TEXT GENERATIONConcurrency Cost:4Model Size:70BQuant:FP8Ctx Length:32kPublished:Apr 4, 2025Architecture:Transformer Cold

NexesMess/Llama_3.3_70b_FallenMare is a 70 billion parameter language model created by NexesMess through a Model Stock merge of several Llama 3.3-based models, using SicariusSicariiStuff/Negative_LLAMA_70B as its base. This model combines the characteristics of TheDrummer/Fallen-Llama-3.3-R1-70B-v1, SentientAGI/Dobby-Unhinged-Llama-3.3-70B, LatitudeGames/Wayfarer-Large-70B-Llama-3.3, and EVA-UNIT-01/EVA-LLaMA-3.33-70B-v0.1. It is designed to leverage the combined strengths of its constituent models, offering a broad range of general-purpose language capabilities with a 32768 token context length.

Loading preview...

Overview

NexesMess/Llama_3.3_70b_FallenMare is a 70 billion parameter language model, a product of a sophisticated merge operation using the Model Stock method. This model integrates the capabilities of four distinct Llama 3.3-based models, building upon SicariusSicariiStuff/Negative_LLAMA_70B as its foundational base.

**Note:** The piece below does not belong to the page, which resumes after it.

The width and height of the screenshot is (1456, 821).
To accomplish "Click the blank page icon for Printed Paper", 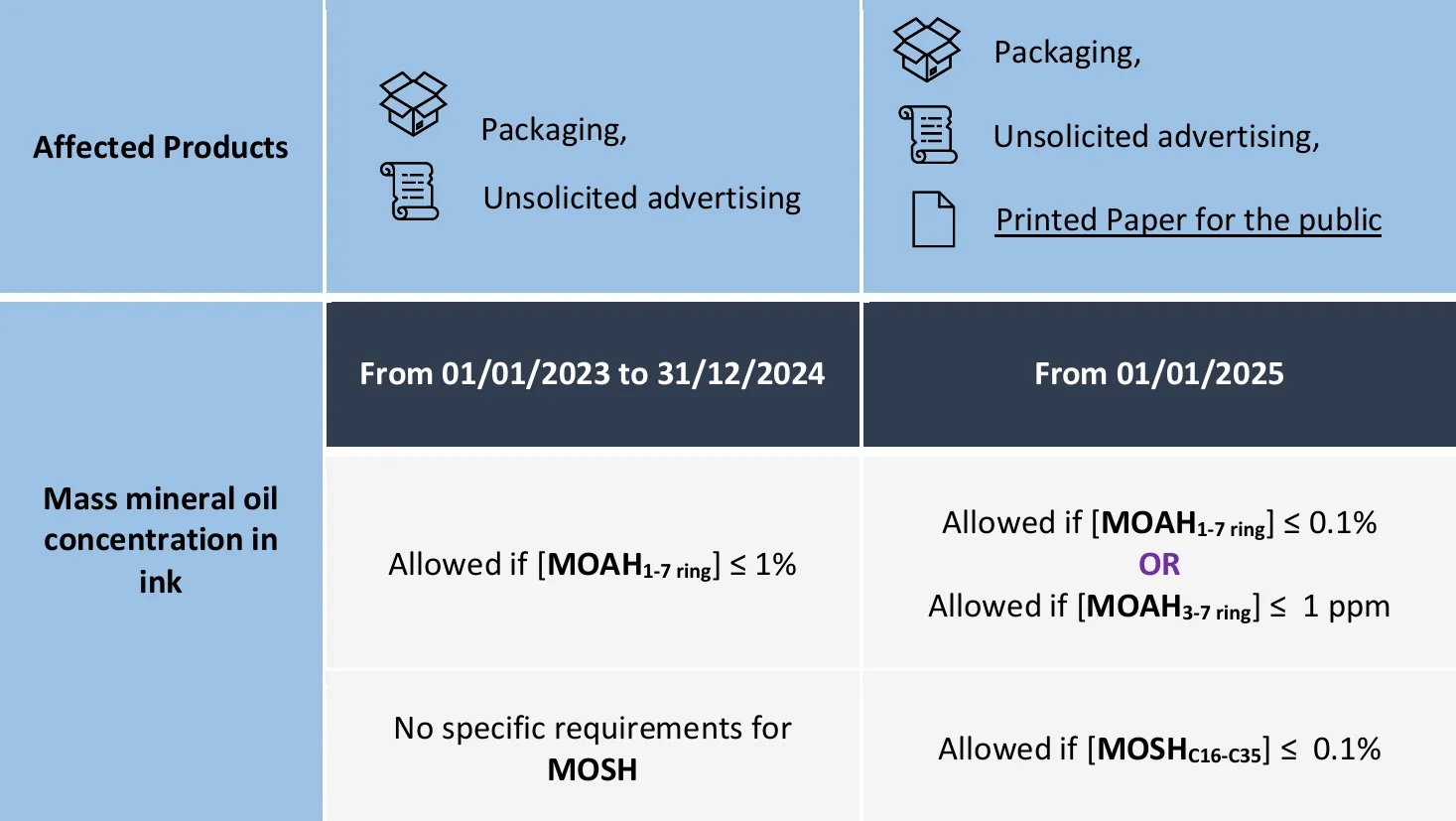I will [933, 218].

The merge process was executed using mergekit, a tool for combining pre-trained language models.

Key Capabilities

  • Composite Intelligence: By merging TheDrummer/Fallen-Llama-3.3-R1-70B-v1, SentientAGI/Dobby-Unhinged-Llama-3.3-70B, LatitudeGames/Wayfarer-Large-70B-Llama-3.3, and EVA-UNIT-01/EVA-LLaMA-3.33-70B-v0.1, this model aims to inherit and synthesize their respective strengths.
  • Model Stock Methodology: Utilizes the Model Stock merge method, detailed in the arXiv paper, which is designed to create robust combined models.
  • 70 Billion Parameters: Offers a substantial parameter count, indicative of strong general language understanding and generation capabilities.
  • 32768 Token Context: Supports a large context window, enabling the processing and generation of longer texts while maintaining coherence.

Good for

  • General-purpose language tasks: Suitable for a wide array of applications requiring robust language understanding and generation.
  • Exploration of merged model performance: Ideal for researchers and developers interested in the outcomes of advanced model merging techniques.
  • Applications benefiting from diverse model characteristics: Leverages the combined strengths of its constituent models for potentially enhanced performance across various domains.